* _Tasks to carry out_
[1] Do these statements agree with the article on Louisiana Citizens commercial insurance rates? Answer yes or no for each, quoting the words from the article that decide it.
(a) Commercial customers whose properties lie below the Gulf Intracoastal Waterway will see their rates drop by 17.5 percent.
(b) Citizens has more than 5,000 commercial policies above the Gulf Intracoastal Waterway.
(c) Overall commercial premiums will rise by 0.2 percent.
[2] Which parishes does the article on Louisiana Citizens commercial insurance rates name? List each one once.

* _Document text_
● ● ● ● ● ● ●

Premiums for almost all of Louisiana Citizens Property Insurance Corp.’s commercial customers will increase an average of 2.3 percent beginning in February, under a proposed rate filing.

But the 307 customers whose properties lie below the Gulf Intracoastal Waterway will see rates drop by 17.5 percent, said Citizens Chief Financial Officer Steve Cottrell. The average policyholder there will see annual rates drop to $4,764, a savings of $1,011.

The main reason is that the cost of reinsurance, the insurance that insurers buy to protect themselves from excessive claims, has fallen, Cottrell said. The reinsurance savings are greater in coastal areas, where the risk of hurricane losses is greater and reinsurance costs are higher.

Four parishes account for almost all of the policies below the Intracoastal: Lafourche, Plaquemines, Terrebonne and Jefferson. Citizens cut commercial rates in those areas an average of 23.8 percent for 2014.

Citizens has 4,023 commercial policies above the Gulf Intracoastal Waterway. Roughly half of those properties lie in Orleans and Jefferson parishes, according to the rate filing. The average premium above the Intracoastal will increase 2.3 percent, or $109, to $4,846.

Taking into account those receiving increases and the those with decreases, overall commercial premiums will be reduced by 0.2 percent, Cottrell said. It’s the second year in a row that Citizens has reduced overall commercial rates.

● ● ● ● ● ● ●

* _Excerpted records_
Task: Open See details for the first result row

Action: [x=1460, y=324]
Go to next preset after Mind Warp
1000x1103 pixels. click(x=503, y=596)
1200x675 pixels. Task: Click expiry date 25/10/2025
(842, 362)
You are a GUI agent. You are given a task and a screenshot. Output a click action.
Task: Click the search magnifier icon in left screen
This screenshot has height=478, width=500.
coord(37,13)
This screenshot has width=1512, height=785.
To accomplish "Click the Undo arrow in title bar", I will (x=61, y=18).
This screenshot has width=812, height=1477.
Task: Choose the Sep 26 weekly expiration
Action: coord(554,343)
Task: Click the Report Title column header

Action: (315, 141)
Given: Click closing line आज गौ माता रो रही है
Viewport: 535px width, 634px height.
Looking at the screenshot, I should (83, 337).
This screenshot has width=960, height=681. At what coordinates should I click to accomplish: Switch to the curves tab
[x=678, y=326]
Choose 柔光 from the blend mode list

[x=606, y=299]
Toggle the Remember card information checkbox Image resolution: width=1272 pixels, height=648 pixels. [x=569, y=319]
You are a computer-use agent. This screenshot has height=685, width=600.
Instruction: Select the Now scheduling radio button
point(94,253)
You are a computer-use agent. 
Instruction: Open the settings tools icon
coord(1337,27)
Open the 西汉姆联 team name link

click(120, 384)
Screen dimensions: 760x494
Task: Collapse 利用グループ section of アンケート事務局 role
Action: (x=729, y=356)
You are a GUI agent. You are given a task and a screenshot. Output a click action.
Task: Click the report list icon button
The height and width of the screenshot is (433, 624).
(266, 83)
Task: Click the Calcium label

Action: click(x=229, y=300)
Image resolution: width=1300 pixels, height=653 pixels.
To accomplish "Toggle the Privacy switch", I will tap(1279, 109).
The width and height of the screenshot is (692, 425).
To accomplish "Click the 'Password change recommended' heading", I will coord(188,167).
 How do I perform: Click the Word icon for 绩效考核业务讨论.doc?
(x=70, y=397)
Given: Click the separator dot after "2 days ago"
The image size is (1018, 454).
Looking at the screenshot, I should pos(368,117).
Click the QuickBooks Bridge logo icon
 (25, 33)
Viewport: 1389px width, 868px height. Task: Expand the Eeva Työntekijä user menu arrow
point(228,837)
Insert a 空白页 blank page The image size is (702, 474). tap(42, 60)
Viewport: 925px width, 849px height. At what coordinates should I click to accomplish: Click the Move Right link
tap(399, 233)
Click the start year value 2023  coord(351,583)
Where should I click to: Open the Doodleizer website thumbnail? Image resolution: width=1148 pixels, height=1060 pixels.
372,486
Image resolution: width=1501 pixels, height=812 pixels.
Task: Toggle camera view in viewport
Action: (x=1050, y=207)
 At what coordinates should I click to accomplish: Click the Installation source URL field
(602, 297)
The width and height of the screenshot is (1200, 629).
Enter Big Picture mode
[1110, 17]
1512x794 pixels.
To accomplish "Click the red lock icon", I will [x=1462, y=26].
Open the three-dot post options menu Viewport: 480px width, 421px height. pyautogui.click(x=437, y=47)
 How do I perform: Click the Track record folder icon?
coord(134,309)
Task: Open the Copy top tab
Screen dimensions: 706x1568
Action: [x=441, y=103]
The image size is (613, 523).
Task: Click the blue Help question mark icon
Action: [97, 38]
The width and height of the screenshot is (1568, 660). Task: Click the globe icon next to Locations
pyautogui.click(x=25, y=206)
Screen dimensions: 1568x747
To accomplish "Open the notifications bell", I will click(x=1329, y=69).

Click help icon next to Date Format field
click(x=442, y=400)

● ● ● ● ● ● ●

* _Results_
[1]
(a) Yes: "the 307 customers whose properties lie below the Gulf Intracoastal Waterway will see rates drop by 17.5 percent"
(b) No: "Citizens has 4,023 commercial policies above the Gulf Intracoastal Waterway."
(c) No: "overall commercial premiums will be reduced by 0.2 percent"

[2]
Lafourche
Plaquemines
Terrebonne
Jefferson
Orleans